§ WHAT IS EXPECTED
Only those lines in the data below from the line containing "Aceptar (869, 2541)" through the line containing "Guarda mi nombre, correo", both included, should be restated word for word.

§ DATA SHOWN
::::
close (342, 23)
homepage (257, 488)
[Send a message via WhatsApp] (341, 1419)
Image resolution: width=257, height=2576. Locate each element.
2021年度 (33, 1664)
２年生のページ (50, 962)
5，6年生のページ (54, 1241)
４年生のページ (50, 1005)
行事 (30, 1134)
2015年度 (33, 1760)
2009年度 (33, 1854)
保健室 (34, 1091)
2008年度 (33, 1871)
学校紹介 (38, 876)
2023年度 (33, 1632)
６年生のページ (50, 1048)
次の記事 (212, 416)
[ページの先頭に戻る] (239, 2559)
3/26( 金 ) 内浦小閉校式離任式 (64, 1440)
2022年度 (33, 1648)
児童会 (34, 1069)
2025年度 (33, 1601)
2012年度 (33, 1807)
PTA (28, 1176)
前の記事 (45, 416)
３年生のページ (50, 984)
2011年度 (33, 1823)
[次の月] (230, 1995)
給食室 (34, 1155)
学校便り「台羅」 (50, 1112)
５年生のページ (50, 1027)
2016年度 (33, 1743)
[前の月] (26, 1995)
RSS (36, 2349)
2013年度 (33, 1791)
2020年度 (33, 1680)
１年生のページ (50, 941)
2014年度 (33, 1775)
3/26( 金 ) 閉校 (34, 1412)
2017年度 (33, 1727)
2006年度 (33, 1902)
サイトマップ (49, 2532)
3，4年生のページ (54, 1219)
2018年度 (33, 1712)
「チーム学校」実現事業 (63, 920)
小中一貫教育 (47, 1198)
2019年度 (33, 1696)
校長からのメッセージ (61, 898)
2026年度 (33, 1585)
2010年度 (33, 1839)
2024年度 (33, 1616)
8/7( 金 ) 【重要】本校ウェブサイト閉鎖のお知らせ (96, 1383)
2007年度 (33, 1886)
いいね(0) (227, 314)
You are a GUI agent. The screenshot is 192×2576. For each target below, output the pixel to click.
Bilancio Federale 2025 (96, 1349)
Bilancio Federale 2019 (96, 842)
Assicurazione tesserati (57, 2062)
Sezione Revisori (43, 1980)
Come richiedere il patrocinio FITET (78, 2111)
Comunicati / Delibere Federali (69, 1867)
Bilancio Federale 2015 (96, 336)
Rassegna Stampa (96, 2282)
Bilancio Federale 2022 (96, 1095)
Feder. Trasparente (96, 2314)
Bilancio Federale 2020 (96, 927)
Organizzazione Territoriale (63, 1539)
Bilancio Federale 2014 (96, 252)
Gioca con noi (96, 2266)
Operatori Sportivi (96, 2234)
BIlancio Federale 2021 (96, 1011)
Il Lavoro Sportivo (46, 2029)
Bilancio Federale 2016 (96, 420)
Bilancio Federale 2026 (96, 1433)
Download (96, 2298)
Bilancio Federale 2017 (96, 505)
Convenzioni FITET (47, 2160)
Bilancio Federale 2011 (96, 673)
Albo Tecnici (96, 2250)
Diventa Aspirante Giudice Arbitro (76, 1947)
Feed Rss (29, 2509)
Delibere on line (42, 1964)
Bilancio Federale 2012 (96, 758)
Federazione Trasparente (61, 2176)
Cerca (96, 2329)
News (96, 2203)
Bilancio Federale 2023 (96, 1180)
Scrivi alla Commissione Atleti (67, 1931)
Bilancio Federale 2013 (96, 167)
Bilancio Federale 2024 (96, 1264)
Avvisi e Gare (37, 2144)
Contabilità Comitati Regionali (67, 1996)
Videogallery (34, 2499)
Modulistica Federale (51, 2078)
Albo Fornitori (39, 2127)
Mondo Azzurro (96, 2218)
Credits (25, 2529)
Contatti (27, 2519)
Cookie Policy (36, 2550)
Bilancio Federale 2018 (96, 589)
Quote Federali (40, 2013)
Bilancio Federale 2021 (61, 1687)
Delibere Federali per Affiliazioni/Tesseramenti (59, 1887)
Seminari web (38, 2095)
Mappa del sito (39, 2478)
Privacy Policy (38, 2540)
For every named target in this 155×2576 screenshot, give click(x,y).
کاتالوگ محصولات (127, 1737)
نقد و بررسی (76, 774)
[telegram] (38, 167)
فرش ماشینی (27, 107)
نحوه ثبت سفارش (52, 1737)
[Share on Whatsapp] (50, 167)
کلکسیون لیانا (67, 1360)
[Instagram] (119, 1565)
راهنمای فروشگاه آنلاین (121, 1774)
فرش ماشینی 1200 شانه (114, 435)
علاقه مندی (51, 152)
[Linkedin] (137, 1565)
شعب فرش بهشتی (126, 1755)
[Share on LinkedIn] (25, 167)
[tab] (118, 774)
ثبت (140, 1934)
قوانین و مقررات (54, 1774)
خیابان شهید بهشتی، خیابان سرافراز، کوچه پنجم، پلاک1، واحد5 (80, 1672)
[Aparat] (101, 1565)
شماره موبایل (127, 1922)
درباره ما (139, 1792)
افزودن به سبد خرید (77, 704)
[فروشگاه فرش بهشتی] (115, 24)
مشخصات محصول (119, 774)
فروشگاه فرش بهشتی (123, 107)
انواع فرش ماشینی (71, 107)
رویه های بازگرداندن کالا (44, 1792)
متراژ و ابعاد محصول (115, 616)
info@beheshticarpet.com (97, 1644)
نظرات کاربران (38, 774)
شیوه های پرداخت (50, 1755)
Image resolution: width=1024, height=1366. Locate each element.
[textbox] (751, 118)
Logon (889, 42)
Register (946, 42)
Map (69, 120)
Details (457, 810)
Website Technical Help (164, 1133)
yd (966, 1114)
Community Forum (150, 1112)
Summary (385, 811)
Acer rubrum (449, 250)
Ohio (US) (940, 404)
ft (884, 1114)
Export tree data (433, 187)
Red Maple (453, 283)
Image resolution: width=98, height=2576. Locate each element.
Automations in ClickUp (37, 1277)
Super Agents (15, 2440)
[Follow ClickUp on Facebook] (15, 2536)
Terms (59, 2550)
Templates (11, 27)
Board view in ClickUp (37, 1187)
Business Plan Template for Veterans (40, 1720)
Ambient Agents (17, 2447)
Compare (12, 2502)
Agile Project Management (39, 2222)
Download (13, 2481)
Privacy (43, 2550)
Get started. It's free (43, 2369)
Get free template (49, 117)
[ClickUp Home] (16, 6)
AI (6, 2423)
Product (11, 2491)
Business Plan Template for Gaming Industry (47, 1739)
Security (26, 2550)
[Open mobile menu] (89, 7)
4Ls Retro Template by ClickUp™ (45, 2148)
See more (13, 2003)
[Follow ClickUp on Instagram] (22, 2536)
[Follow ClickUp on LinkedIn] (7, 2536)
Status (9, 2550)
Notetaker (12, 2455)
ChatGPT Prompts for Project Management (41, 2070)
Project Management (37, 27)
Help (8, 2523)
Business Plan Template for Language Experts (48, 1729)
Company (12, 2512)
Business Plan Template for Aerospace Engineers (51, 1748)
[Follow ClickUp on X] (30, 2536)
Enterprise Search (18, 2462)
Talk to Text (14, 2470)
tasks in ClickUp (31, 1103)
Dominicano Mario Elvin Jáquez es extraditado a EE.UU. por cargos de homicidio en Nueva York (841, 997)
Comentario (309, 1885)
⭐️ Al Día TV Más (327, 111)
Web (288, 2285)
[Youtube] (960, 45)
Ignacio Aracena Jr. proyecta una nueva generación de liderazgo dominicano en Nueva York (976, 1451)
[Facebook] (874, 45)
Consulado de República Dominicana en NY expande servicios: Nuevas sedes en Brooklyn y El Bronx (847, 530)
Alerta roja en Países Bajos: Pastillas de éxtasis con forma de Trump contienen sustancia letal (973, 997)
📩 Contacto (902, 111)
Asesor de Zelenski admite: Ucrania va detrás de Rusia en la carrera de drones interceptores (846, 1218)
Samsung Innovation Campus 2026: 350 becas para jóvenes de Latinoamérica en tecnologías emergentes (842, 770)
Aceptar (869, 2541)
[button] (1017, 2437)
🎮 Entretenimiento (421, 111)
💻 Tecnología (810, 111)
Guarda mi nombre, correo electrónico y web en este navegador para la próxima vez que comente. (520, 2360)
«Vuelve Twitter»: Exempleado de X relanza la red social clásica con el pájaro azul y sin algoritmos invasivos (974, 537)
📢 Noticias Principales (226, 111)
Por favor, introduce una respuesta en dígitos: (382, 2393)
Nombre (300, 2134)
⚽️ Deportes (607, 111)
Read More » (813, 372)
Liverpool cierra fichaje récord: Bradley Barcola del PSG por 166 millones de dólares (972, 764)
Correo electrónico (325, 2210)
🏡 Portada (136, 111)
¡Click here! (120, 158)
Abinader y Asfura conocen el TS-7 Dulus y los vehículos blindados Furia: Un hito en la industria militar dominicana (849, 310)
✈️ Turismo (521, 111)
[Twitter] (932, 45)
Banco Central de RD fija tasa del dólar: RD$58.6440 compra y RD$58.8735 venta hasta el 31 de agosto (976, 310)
::::
§ ANSWER FOR THIS EXERCISE
Aceptar (869, 2541)
[button] (1017, 2437)
🎮 Entretenimiento (421, 111)
💻 Tecnología (810, 111)
Guarda mi nombre, correo electrónico y web en este navegador para la próxima vez que comente. (520, 2360)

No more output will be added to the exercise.